#### [PROBLEM DETAILS]
Extract every one of the items below and write out each of their lines word for word.

+++ STORED ROWS +++

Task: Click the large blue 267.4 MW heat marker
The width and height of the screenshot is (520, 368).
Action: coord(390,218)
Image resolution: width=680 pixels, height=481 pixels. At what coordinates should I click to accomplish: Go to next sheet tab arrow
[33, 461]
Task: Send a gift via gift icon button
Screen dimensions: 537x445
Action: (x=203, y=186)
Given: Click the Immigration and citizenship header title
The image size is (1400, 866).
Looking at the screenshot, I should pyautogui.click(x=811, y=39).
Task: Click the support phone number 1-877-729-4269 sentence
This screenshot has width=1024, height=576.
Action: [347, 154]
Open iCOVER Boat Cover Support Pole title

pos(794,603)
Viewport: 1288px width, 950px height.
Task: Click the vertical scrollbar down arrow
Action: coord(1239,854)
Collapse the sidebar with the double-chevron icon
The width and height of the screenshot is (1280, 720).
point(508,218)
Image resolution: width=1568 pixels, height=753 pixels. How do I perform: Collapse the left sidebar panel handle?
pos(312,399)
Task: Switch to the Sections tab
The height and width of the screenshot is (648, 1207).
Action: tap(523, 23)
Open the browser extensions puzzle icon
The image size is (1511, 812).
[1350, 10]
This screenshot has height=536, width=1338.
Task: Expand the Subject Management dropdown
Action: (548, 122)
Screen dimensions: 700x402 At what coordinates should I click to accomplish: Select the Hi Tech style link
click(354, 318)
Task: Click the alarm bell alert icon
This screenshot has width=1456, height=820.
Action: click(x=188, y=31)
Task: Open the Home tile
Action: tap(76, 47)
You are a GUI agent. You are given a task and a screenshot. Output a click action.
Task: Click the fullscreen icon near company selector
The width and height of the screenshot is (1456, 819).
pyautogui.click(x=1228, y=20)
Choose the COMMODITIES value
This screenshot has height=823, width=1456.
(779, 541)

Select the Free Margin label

+++

#### [WRITTEN SOLUTION]
Task: Click the large blue 267.4 MW heat marker
The width and height of the screenshot is (520, 368).
Action: coord(390,218)
Image resolution: width=680 pixels, height=481 pixels. At what coordinates should I click to accomplish: Go to next sheet tab arrow
[33, 461]
Task: Send a gift via gift icon button
Screen dimensions: 537x445
Action: (x=203, y=186)
Given: Click the Immigration and citizenship header title
The image size is (1400, 866).
Looking at the screenshot, I should pyautogui.click(x=811, y=39).
Task: Click the support phone number 1-877-729-4269 sentence
This screenshot has width=1024, height=576.
Action: [347, 154]
Open iCOVER Boat Cover Support Pole title

pos(794,603)
Viewport: 1288px width, 950px height.
Task: Click the vertical scrollbar down arrow
Action: coord(1239,854)
Collapse the sidebar with the double-chevron icon
The width and height of the screenshot is (1280, 720).
point(508,218)
Image resolution: width=1568 pixels, height=753 pixels. How do I perform: Collapse the left sidebar panel handle?
pos(312,399)
Task: Switch to the Sections tab
The height and width of the screenshot is (648, 1207).
Action: tap(523, 23)
Open the browser extensions puzzle icon
The image size is (1511, 812).
[1350, 10]
This screenshot has height=536, width=1338.
Task: Expand the Subject Management dropdown
Action: (548, 122)
Screen dimensions: 700x402 At what coordinates should I click to accomplish: Select the Hi Tech style link
click(354, 318)
Task: Click the alarm bell alert icon
This screenshot has width=1456, height=820.
Action: click(x=188, y=31)
Task: Open the Home tile
Action: tap(76, 47)
You are a GUI agent. You are given a task and a screenshot. Output a click action.
Task: Click the fullscreen icon near company selector
The width and height of the screenshot is (1456, 819).
pyautogui.click(x=1228, y=20)
Choose the COMMODITIES value
This screenshot has height=823, width=1456.
(779, 541)

Select the Free Margin label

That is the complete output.